Google shut its engineering office in Russia in late 2014 ahead of a controversial law requiring Internet companies to store Russians’ personal data within the country’s borders. Some U.S. politicians and technology executives have warned that this may be about protecting homegrown technology companies or limiting dissenting political speech and protest online.

Still, Monday’s decision highlights regulation as one of the biggest risks facing Google. The company has been in the cross hairs of antitrust regulators for more than five years. In the U.S., the company settled with the Federal Trade Commission in early 2013 and agreed to change some business practices giving advertisers more flexibility to use other ad platforms along with its main search advertising service AdWords.

Later that year, South Korea’s Fair Trade Commission ruled Google had not harmed competition by requiring smartphone makers that offer Android to load Google’s search engine on their products.

The company is in the midst of an antitrust investigation by the European Union, which charged the company with abusing its dominance of the European online search market to favor its own shopping search service over those of rivals. The EU also launched an investigation of Android, including the rules Google imposes on phone makers to get access to Google services and apps.

Any phone maker can use Android. But if a phone maker wants to use popular Google services like Gmail or Maps, or wants access to Google’s Play app store—with millions of apps that make phones more useful—it must preinstall a package of these Google apps. This helps Google distribute its services widely to the more than one billion Android device users, but it can also mean phones come loaded with some apps that some users and phone makers may not want on the gadgets.

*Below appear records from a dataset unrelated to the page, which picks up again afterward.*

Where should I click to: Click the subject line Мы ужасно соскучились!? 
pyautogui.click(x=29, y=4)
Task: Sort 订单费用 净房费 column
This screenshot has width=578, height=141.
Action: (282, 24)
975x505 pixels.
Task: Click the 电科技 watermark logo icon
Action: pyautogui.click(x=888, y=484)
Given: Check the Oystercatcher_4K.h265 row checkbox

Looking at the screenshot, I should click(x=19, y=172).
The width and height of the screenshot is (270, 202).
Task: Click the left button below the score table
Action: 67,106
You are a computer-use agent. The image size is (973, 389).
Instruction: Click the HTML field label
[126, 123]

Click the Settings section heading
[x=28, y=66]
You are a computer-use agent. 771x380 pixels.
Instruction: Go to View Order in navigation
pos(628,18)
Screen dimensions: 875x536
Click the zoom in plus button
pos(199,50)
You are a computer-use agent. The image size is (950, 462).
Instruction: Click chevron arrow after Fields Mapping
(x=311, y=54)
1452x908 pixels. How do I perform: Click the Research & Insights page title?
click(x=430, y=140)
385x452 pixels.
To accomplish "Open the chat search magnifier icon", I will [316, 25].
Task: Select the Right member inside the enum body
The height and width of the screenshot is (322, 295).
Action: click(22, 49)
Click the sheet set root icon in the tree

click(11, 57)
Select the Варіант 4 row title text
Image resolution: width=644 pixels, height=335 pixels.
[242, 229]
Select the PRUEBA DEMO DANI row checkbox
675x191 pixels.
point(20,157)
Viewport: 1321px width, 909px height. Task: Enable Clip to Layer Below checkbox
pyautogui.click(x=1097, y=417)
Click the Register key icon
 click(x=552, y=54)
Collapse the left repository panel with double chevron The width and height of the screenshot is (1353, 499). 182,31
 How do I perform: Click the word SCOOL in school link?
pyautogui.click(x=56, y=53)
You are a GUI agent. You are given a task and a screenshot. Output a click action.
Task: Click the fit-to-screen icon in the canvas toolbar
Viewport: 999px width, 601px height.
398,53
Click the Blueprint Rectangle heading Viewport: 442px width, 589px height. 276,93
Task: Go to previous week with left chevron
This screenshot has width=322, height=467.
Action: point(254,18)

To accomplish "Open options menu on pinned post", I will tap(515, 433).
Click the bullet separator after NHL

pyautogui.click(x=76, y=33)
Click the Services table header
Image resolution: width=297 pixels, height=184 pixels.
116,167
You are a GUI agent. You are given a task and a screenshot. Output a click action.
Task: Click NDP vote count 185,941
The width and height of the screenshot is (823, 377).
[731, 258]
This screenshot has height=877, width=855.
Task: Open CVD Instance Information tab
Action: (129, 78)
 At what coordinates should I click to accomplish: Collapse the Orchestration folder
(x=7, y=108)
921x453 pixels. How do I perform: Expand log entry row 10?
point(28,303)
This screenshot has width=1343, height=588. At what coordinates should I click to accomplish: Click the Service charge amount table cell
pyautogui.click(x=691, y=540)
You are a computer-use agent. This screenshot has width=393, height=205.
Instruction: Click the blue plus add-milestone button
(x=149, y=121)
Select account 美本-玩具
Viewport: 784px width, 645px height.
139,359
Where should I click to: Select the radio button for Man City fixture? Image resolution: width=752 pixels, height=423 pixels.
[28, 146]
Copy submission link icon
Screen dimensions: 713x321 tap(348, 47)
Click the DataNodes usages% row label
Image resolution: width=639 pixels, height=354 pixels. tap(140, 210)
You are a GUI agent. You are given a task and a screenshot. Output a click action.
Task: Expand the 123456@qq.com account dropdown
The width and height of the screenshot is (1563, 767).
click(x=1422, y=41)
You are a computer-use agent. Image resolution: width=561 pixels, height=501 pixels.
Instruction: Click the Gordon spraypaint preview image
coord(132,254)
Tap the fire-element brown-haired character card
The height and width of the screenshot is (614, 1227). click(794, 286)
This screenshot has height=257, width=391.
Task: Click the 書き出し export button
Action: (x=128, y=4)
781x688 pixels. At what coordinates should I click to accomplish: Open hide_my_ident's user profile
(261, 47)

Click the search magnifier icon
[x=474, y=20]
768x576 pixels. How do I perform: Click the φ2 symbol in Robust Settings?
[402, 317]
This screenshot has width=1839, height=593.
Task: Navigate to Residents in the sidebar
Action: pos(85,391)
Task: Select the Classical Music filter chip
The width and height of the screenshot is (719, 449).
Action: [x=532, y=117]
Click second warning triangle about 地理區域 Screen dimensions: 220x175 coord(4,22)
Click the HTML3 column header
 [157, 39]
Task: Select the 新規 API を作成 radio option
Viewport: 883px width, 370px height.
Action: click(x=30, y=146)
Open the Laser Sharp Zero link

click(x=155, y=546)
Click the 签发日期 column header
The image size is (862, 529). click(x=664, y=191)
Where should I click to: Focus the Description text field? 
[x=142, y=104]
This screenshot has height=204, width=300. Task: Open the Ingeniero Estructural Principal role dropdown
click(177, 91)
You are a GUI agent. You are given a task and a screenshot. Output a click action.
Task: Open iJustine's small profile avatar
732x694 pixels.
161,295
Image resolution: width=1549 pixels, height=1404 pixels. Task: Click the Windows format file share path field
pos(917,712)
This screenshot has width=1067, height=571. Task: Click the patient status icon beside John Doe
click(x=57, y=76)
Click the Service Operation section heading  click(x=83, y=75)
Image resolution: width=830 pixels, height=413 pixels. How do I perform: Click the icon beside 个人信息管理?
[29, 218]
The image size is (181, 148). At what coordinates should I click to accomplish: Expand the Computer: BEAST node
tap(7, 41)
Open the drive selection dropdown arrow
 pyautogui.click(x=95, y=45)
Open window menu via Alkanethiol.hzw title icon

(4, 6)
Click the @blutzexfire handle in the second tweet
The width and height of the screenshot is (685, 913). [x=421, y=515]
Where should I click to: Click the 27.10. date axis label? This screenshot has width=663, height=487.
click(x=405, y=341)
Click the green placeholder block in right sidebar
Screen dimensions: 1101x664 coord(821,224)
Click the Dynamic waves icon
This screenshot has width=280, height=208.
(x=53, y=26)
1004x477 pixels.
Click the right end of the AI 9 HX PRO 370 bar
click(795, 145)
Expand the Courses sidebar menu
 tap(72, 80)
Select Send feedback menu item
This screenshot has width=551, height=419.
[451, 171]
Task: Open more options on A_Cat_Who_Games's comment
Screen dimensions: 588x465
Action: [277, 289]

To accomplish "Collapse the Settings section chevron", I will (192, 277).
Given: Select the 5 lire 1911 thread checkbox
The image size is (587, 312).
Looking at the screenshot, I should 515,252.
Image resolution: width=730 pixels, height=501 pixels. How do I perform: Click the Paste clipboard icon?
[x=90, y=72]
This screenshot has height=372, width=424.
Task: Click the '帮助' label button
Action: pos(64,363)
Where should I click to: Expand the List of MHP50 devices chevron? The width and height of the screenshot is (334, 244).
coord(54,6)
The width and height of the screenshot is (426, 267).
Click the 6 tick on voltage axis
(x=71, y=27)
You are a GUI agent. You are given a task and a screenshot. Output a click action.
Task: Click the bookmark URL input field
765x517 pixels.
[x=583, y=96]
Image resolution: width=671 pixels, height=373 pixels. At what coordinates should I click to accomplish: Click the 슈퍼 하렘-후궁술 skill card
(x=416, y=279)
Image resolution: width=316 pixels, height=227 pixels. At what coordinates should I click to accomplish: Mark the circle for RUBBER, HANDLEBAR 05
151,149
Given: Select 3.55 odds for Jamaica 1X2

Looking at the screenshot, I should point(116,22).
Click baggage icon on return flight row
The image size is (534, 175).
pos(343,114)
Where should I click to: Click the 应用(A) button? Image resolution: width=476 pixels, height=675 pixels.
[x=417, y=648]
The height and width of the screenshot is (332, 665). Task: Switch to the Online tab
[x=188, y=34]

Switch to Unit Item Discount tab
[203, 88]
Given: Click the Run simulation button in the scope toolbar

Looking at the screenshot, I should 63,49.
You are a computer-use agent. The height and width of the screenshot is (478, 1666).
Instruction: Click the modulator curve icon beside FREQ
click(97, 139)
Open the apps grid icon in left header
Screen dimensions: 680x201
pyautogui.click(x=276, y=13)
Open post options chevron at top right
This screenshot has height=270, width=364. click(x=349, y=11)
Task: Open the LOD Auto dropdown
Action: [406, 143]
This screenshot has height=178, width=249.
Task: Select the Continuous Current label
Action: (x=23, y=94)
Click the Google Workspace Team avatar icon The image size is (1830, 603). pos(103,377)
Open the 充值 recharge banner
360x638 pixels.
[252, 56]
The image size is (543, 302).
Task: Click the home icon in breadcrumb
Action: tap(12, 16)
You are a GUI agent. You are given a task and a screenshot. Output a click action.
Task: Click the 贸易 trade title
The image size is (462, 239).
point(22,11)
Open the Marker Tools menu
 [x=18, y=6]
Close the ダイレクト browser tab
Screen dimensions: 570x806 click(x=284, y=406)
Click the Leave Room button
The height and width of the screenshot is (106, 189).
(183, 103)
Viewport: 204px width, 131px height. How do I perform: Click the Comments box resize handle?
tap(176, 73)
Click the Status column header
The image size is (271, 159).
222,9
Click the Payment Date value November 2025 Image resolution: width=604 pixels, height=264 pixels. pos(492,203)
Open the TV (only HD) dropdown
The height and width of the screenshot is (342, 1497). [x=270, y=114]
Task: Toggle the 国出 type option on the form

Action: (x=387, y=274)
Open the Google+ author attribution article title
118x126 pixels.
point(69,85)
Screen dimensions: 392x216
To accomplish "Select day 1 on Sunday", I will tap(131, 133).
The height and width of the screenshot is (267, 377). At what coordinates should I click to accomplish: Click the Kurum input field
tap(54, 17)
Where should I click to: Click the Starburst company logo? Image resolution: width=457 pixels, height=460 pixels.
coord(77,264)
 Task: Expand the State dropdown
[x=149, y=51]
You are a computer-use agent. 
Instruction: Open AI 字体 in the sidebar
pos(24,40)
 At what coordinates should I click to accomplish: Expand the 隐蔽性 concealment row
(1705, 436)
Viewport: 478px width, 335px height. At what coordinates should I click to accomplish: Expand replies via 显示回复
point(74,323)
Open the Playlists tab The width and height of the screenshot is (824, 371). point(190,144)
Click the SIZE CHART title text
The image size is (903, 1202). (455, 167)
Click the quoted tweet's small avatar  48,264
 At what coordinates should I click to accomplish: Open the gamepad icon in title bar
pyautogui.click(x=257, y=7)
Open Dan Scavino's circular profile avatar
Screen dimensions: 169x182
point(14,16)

Google said in February that device makers “are free to install the apps they choose, and consumers always have complete control over the apps on their devices.”

Several device manufacturers that pre-install Yandex apps notified the company in 2014 that they were “no longer able to pre-install Yandex services,” such as Yandex’s search and map apps on Google’s Android devices, prompting Yandex to make a complaint to the antitrust authorities.

Google’s bundling practices have put Yandex “under threat,” the company said, hurting its search share on mobile devices in favor of Google. Yandex shares soared over 7% on the Nasdaq following the regulator’s decision.